Source document:
* * *

First Universal Remote

And you won’t believe who invented it. In the mid 1980s there was no such thing as a universal remote. Not that most people needed one either… back then a wireless remote was a pretty big deal. If you had more than one you were probably a bigwig and wanted to show them all off. One visionary saw the need for something to control all your home entertainment options (such as they were, with tube TVs, VCRs and whatnot.) That pioneer was…Steve Wozniak, co-founder of Apple Computer.

Yes, that Steve Wozniak. The one who was on Dancing with the Stars a while back.

Back then, Woz saw the need for a learning remote. Of course that’s standard procedure for remotes today but back then it was a big deal. He founded CORE and produced the ugly specimen you see above, the CL9. It didn’t have any pre-programmed codes but could learn any code from any universal remote. Only the number keys were labeled.

Back then this bad boy would set you back $200, or put another way, an average car payment for a nicely tricked out Honda Civic.

This was really a very simple device, far simpler than anything you’ll get at the drugstore, but every great technology has to start somewhere. And, unlike today’s remotes, it came with a large manual and several floppy disks to help you get started.

* * *

Data records:
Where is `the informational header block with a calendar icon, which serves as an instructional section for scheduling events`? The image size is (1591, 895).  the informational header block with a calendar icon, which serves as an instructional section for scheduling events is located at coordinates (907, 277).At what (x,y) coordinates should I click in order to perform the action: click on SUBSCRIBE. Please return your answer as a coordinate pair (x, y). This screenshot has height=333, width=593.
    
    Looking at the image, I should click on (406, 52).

* * *

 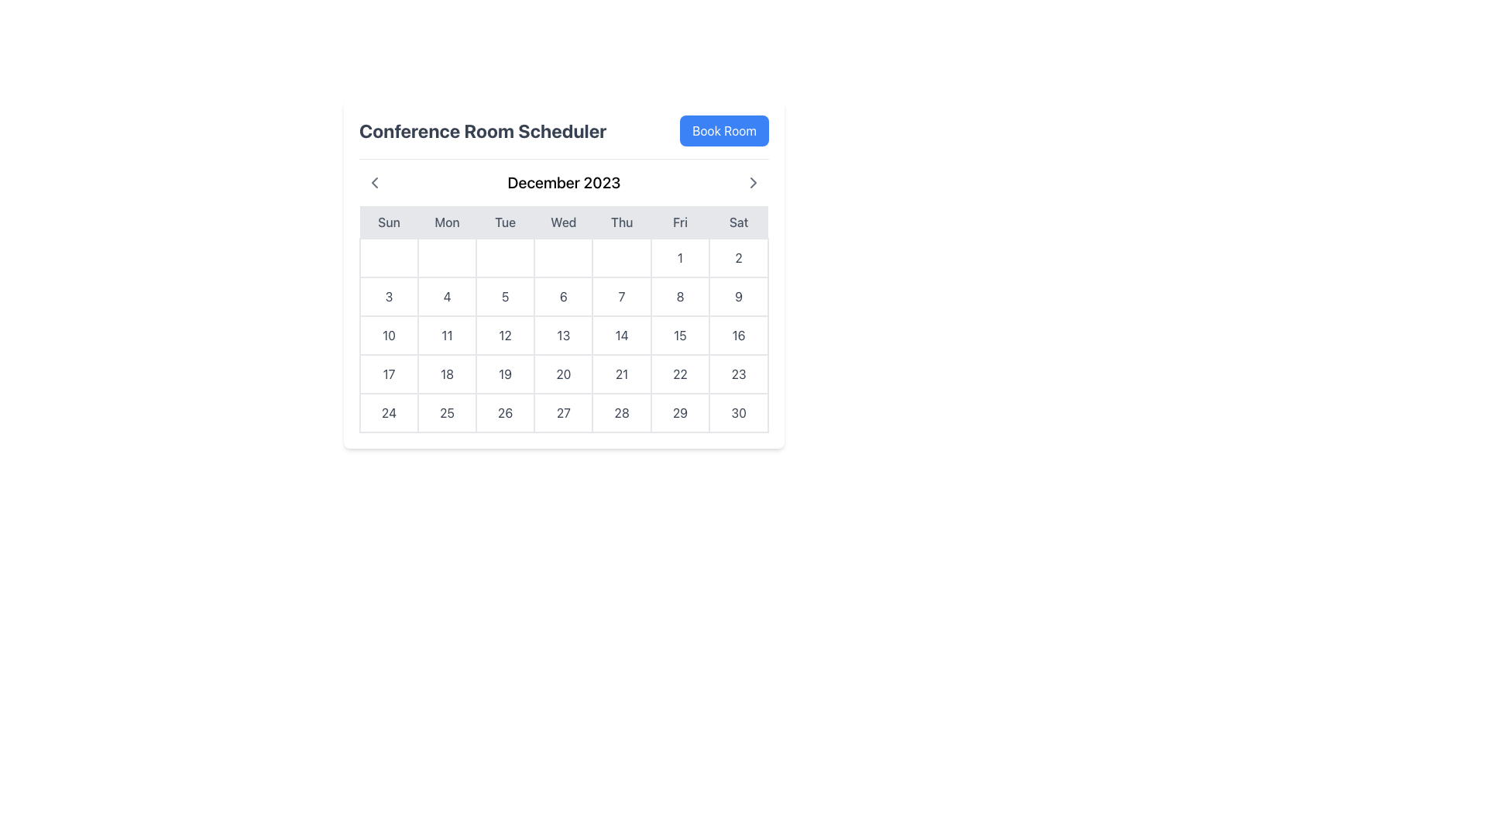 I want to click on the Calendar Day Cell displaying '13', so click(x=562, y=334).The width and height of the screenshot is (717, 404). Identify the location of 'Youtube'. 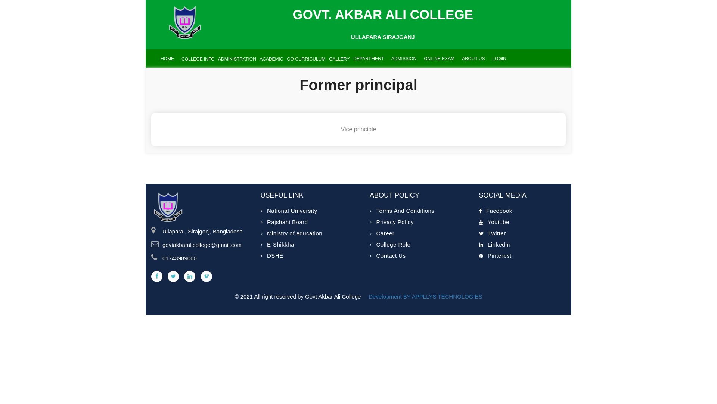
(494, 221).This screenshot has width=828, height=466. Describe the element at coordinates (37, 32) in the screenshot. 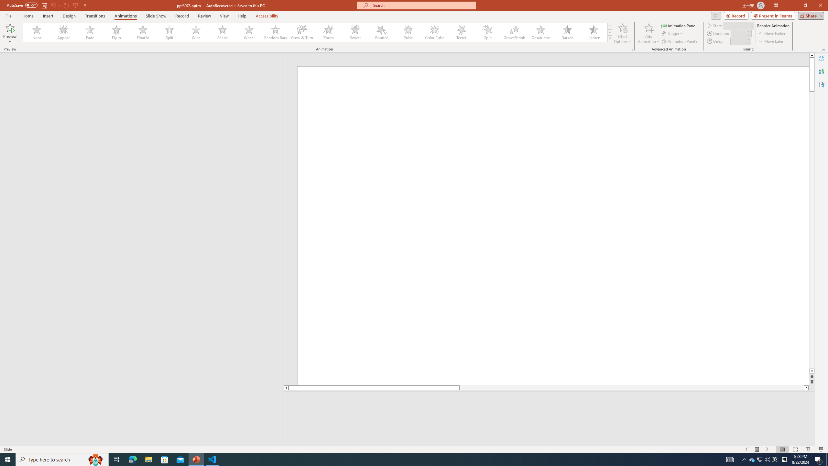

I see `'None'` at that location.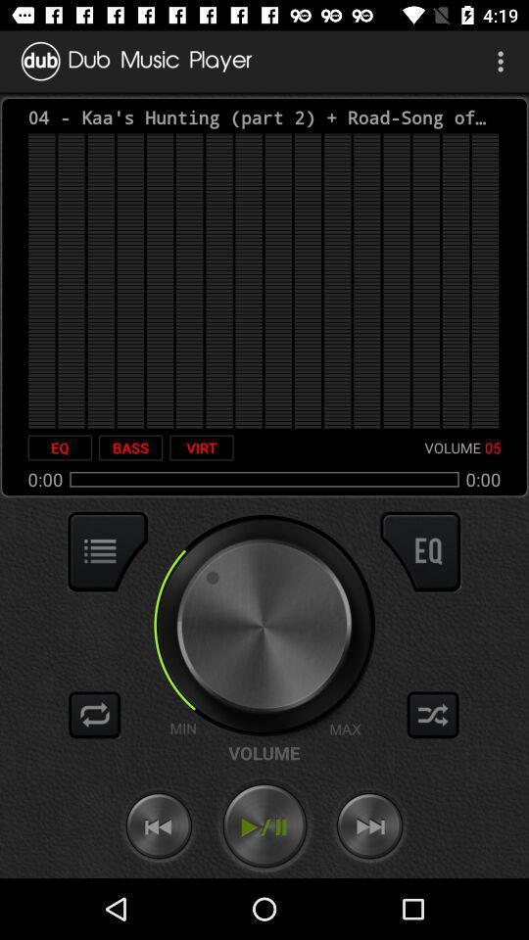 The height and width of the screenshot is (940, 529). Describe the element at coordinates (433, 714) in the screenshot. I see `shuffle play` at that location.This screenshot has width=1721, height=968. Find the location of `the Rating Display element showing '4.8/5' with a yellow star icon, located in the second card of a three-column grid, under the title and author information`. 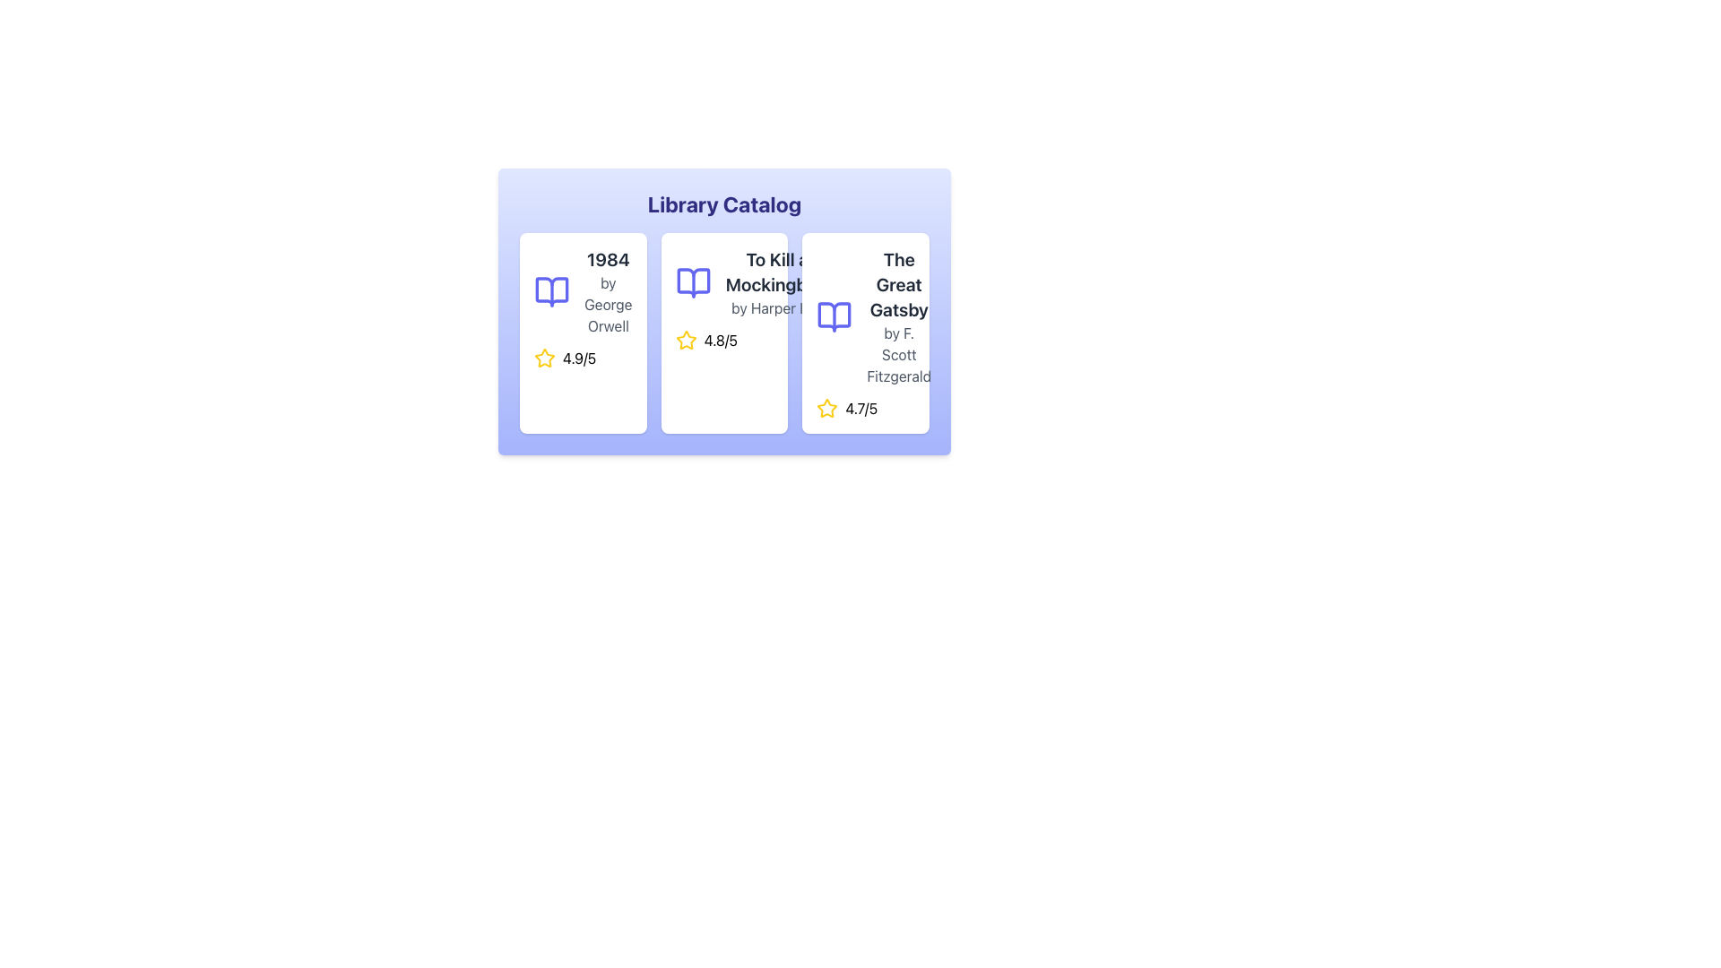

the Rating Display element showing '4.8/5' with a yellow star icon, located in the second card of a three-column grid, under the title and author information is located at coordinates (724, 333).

* * *

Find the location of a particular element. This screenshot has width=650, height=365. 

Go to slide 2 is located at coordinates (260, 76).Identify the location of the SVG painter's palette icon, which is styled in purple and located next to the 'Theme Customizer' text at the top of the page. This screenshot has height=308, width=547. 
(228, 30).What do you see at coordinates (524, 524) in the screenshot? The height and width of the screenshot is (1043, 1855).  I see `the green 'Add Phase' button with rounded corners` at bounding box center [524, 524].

* * *

Your assignment: Reproduce the full text about the first universal remote word for word. The records were taken from a different source than the text.

Solution for this exercise:
First Universal Remote

And you won’t believe who invented it. In the mid 1980s there was no such thing as a universal remote. Not that most people needed one either… back then a wireless remote was a pretty big deal. If you had more than one you were probably a bigwig and wanted to show them all off. One visionary saw the need for something to control all your home entertainment options (such as they were, with tube TVs, VCRs and whatnot.) That pioneer was…Steve Wozniak, co-founder of Apple Computer.

Yes, that Steve Wozniak. The one who was on Dancing with the Stars a while back.

Back then, Woz saw the need for a learning remote. Of course that’s standard procedure for remotes today but back then it was a big deal. He founded CORE and produced the ugly specimen you see above, the CL9. It didn’t have any pre-programmed codes but could learn any code from any universal remote. Only the number keys were labeled.

Back then this bad boy would set you back $200, or put another way, an average car payment for a nicely tricked out Honda Civic.

This was really a very simple device, far simpler than anything you’ll get at the drugstore, but every great technology has to start somewhere. And, unlike today’s remotes, it came with a large manual and several floppy disks to help you get started.